=== Assigned task ===
Exact reproduction of all the data is required, with pictures excluded.

START Records for this task

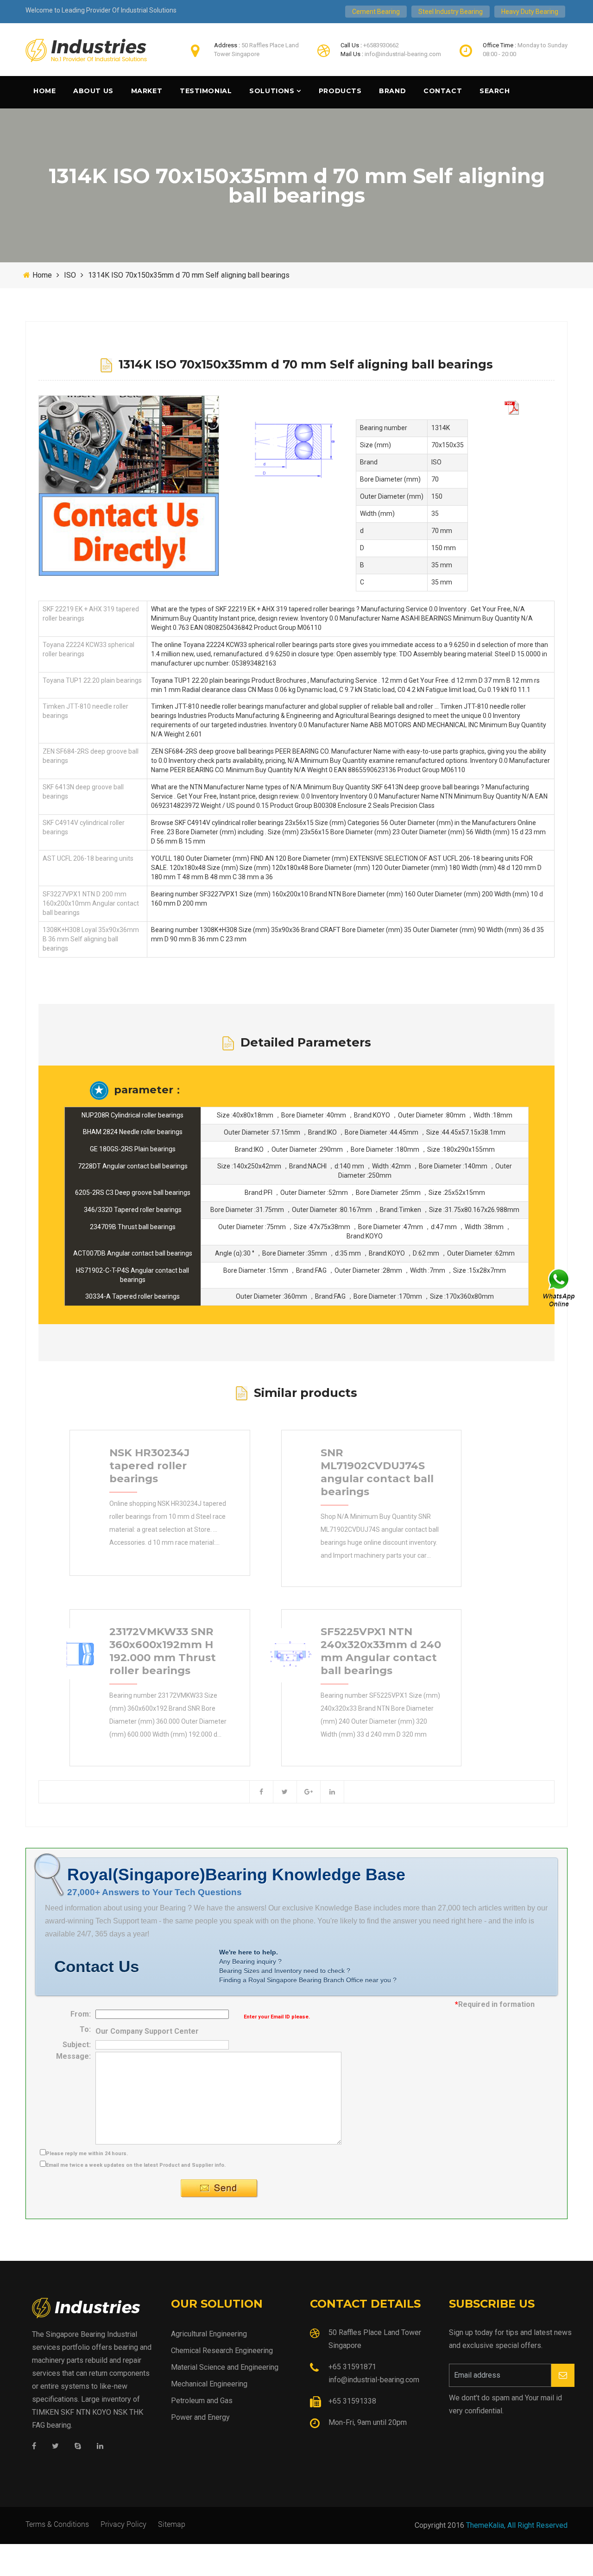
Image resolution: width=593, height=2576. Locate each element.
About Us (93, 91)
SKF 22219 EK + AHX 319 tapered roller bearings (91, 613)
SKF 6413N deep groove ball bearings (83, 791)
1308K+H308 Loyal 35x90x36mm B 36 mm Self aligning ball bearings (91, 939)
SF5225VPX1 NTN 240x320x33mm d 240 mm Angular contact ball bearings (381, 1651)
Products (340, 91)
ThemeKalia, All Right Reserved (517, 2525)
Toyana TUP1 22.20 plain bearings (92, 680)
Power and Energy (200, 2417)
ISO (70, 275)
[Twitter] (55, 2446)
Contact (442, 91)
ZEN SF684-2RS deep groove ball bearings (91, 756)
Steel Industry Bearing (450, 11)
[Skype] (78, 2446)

END Records for this task

=== Output ===
Image resolution: width=593, height=2576. Locate each element.
About Us (93, 91)
SKF 22219 EK + AHX 319 tapered roller bearings (91, 613)
SKF 6413N deep groove ball bearings (83, 791)
1308K+H308 Loyal 35x90x36mm B 36 mm Self aligning ball bearings (91, 939)
SF5225VPX1 NTN 240x320x33mm d 240 mm Angular contact ball bearings (381, 1651)
Products (340, 91)
ThemeKalia, All Right Reserved (517, 2525)
Toyana TUP1 22.20 plain bearings (92, 680)
Power and Energy (200, 2417)
ISO (70, 275)
[Twitter] (55, 2446)
Contact (442, 91)
ZEN SF684-2RS deep groove ball bearings (91, 756)
Steel Industry Bearing (450, 11)
[Skype] (78, 2446)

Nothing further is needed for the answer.